(Collected data)
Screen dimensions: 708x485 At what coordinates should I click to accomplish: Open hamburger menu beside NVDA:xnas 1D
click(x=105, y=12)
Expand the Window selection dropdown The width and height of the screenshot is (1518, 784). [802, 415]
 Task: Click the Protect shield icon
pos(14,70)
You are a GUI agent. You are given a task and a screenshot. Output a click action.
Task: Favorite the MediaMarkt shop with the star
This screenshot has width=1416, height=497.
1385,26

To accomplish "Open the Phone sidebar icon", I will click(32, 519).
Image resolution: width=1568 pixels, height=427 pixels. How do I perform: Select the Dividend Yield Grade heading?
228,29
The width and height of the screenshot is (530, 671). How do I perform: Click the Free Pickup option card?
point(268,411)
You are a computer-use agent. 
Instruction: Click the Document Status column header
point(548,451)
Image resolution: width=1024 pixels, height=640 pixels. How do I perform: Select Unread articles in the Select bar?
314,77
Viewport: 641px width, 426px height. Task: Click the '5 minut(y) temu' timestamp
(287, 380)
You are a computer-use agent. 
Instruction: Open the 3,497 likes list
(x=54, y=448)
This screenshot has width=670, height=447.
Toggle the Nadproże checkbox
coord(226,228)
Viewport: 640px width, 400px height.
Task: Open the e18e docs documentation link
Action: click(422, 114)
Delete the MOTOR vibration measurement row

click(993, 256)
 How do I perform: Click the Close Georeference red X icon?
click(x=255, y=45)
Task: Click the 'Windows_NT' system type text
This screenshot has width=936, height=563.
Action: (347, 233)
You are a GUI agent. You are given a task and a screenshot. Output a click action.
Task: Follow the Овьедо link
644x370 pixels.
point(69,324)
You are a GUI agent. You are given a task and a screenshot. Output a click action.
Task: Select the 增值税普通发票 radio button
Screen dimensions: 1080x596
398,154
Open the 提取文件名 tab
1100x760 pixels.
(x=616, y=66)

▶ Assignment
From the first line down to the last, give the records again exactly.

▶ Response to the task
Screen dimensions: 708x485 At what coordinates should I click to accomplish: Open hamburger menu beside NVDA:xnas 1D
click(x=105, y=12)
Expand the Window selection dropdown The width and height of the screenshot is (1518, 784). [802, 415]
 Task: Click the Protect shield icon
pos(14,70)
You are a GUI agent. You are given a task and a screenshot. Output a click action.
Task: Favorite the MediaMarkt shop with the star
This screenshot has width=1416, height=497.
1385,26

To accomplish "Open the Phone sidebar icon", I will click(32, 519).
Image resolution: width=1568 pixels, height=427 pixels. How do I perform: Select the Dividend Yield Grade heading?
228,29
The width and height of the screenshot is (530, 671). How do I perform: Click the Free Pickup option card?
point(268,411)
You are a computer-use agent. 
Instruction: Click the Document Status column header
point(548,451)
Image resolution: width=1024 pixels, height=640 pixels. How do I perform: Select Unread articles in the Select bar?
314,77
Viewport: 641px width, 426px height. Task: Click the '5 minut(y) temu' timestamp
(287, 380)
You are a computer-use agent. 
Instruction: Open the 3,497 likes list
(x=54, y=448)
This screenshot has width=670, height=447.
Toggle the Nadproże checkbox
coord(226,228)
Viewport: 640px width, 400px height.
Task: Open the e18e docs documentation link
Action: click(422, 114)
Delete the MOTOR vibration measurement row

click(993, 256)
 How do I perform: Click the Close Georeference red X icon?
click(x=255, y=45)
Task: Click the 'Windows_NT' system type text
This screenshot has width=936, height=563.
Action: (347, 233)
You are a GUI agent. You are given a task and a screenshot. Output a click action.
Task: Follow the Овьедо link
644x370 pixels.
point(69,324)
You are a GUI agent. You are given a task and a screenshot. Output a click action.
Task: Select the 增值税普通发票 radio button
Screen dimensions: 1080x596
398,154
Open the 提取文件名 tab
1100x760 pixels.
(x=616, y=66)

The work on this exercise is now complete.